Records drawn from a dataset
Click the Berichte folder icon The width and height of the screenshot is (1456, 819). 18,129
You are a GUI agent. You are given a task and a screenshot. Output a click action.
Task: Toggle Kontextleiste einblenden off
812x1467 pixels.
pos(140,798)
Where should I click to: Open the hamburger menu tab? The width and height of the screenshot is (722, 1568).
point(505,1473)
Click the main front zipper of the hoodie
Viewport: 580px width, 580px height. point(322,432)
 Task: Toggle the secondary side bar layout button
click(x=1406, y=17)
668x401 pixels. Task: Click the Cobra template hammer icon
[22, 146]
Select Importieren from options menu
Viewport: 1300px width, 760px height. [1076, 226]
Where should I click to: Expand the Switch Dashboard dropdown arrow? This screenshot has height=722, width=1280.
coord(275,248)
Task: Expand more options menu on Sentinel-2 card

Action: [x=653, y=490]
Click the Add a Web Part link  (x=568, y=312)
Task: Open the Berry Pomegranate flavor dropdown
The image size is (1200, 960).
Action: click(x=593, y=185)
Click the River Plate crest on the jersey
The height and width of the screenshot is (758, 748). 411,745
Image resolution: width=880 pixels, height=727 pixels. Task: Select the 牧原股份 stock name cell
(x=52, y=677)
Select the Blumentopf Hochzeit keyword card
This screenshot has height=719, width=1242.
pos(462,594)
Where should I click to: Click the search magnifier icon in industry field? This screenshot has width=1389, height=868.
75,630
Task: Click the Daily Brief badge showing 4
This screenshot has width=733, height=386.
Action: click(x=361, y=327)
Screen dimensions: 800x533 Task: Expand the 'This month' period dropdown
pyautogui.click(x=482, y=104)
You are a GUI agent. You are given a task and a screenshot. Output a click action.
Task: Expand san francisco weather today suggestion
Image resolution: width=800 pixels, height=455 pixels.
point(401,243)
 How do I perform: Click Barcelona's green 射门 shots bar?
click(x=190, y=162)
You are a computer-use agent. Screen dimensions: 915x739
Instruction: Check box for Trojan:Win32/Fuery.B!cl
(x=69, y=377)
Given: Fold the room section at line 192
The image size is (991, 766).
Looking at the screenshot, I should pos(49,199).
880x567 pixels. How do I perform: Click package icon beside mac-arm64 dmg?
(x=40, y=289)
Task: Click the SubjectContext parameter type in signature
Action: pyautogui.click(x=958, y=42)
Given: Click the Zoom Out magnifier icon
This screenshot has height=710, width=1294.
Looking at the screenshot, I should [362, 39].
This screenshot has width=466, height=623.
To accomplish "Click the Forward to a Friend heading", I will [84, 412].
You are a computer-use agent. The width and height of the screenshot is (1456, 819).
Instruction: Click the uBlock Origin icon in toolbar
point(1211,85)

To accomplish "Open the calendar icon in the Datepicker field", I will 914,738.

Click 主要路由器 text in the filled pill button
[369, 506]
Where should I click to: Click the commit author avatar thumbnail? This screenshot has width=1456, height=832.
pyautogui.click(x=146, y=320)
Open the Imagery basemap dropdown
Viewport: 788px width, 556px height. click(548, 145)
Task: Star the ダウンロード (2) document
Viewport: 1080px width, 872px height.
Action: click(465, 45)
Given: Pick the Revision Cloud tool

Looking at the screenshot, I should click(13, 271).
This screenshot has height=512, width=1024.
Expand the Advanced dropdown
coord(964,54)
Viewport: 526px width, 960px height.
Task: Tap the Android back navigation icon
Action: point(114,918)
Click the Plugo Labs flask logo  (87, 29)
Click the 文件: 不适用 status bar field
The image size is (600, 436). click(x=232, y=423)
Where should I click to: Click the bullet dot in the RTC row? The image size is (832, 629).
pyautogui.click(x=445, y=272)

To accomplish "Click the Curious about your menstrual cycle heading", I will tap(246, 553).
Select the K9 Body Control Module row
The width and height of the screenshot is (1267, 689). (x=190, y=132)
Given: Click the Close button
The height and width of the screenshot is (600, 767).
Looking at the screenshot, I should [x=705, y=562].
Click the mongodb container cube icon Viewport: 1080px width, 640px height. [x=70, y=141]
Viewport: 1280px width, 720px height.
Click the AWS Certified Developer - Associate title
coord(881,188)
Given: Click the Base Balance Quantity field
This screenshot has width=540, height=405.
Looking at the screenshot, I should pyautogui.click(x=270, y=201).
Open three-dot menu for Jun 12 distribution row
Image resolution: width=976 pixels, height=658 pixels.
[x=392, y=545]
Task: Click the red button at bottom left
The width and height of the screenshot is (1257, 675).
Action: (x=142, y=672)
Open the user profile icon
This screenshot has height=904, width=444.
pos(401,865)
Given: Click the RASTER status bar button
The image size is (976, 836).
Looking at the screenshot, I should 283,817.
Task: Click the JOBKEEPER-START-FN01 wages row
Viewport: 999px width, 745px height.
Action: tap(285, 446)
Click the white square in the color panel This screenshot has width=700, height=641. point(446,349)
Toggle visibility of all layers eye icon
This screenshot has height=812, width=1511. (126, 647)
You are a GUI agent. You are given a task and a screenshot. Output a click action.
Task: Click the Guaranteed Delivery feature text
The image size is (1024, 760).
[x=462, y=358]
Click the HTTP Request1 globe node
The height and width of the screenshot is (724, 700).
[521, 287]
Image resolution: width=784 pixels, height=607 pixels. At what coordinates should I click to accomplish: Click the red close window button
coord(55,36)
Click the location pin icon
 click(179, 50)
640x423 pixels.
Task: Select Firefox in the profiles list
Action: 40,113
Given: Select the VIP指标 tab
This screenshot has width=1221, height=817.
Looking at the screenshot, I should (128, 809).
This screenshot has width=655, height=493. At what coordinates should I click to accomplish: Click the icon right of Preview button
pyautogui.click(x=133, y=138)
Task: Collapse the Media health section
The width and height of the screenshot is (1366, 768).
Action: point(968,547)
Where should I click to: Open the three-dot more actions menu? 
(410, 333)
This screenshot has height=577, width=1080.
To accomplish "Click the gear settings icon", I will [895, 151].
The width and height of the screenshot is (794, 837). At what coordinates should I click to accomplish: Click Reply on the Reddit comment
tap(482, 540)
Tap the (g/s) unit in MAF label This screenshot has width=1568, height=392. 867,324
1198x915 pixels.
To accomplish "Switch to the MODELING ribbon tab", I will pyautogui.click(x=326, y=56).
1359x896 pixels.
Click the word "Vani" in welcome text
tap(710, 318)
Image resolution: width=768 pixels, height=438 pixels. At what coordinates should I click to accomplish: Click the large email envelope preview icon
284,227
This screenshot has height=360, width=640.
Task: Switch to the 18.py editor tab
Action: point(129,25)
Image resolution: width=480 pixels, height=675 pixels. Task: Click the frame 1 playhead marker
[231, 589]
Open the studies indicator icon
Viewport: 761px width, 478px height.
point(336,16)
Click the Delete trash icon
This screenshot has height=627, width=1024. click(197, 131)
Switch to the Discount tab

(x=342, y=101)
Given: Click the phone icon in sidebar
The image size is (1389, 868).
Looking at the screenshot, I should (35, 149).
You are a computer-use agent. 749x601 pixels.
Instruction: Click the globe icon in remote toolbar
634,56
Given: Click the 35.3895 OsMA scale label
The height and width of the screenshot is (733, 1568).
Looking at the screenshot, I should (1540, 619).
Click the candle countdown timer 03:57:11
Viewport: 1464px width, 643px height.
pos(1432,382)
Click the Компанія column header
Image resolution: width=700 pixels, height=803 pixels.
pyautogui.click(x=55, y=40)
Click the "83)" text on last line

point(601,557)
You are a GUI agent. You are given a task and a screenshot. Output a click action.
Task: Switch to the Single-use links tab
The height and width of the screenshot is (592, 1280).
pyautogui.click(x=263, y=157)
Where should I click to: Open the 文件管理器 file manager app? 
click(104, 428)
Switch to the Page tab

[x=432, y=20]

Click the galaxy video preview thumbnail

What to produce: Track down every line in the entries that includes the string "label", and copy it.

Your solution:
Tap the (g/s) unit in MAF label This screenshot has width=1568, height=392. 867,324
Given: Click the 35.3895 OsMA scale label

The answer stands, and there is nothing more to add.